Fix alerting for disk space on the NFS servers
Closed, ResolvedPublic

Description

Right now, /srv/tools is at 91%, but icinga reports a warning for 80%. This needs to be fixed somehow.
I don't think I've ever been paged by the setup it has for the right amount.

Event Timeline

Bstorm created this task.

So the reason alerting is not useful to us for NFS volumes is that disk alerting is assumed to be part of host monitoring. That's great except it doesn't make sense for NFS volumes due to their scale (3% free means something very different on a multi-user 9 TB volume than it does on a 20 GB root vol).

I'm finishing up a monitoring class that should fix that.

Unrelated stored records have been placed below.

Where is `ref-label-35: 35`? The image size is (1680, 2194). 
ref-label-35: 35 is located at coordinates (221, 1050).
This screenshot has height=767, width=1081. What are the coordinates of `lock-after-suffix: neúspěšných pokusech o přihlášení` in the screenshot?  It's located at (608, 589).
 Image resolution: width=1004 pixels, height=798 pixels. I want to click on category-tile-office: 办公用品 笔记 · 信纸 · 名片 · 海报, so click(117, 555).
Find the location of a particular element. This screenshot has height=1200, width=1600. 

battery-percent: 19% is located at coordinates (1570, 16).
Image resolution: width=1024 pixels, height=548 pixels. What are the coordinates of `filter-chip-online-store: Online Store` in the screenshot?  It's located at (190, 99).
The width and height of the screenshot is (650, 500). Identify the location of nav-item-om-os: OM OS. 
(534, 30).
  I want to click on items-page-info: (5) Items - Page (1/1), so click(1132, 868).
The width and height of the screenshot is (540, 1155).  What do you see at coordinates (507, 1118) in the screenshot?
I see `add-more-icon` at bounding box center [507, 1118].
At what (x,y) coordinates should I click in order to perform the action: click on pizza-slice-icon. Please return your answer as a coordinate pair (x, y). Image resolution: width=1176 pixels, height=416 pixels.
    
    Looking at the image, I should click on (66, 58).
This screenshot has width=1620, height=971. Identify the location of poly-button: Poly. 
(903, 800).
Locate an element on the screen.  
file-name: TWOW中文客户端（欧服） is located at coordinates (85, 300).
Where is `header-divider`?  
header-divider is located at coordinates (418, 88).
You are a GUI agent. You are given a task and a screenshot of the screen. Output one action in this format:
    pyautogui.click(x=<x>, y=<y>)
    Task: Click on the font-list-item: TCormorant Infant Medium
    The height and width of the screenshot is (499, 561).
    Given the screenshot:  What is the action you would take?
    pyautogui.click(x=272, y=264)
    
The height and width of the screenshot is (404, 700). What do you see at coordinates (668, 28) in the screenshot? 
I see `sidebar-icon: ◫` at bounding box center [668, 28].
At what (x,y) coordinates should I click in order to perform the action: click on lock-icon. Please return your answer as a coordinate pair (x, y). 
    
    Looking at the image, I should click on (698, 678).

Change 622655 had a related patch set uploaded (by Bstorm; owner: Bstorm):
[operations/puppet@production] shared-storage: add specific NFS volume monitoring for cleanups

https://gerrit.wikimedia.org/r/622655

Change 622655 merged by Bstorm:
[operations/puppet@production] shared-storage: add specific NFS volume monitoring for cleanups

https://gerrit.wikimedia.org/r/622655

Change 622877 had a related patch set uploaded (by Bstorm; owner: Bstorm):
[operations/puppet@production] shared-storage: add specific NFS volume monitoring for cleanups

https://gerrit.wikimedia.org/r/622877

Change 622877 merged by Bstorm:
[operations/puppet@production] shared-storage: add specific NFS volume monitoring for cleanups

https://gerrit.wikimedia.org/r/622877

This should be fixed now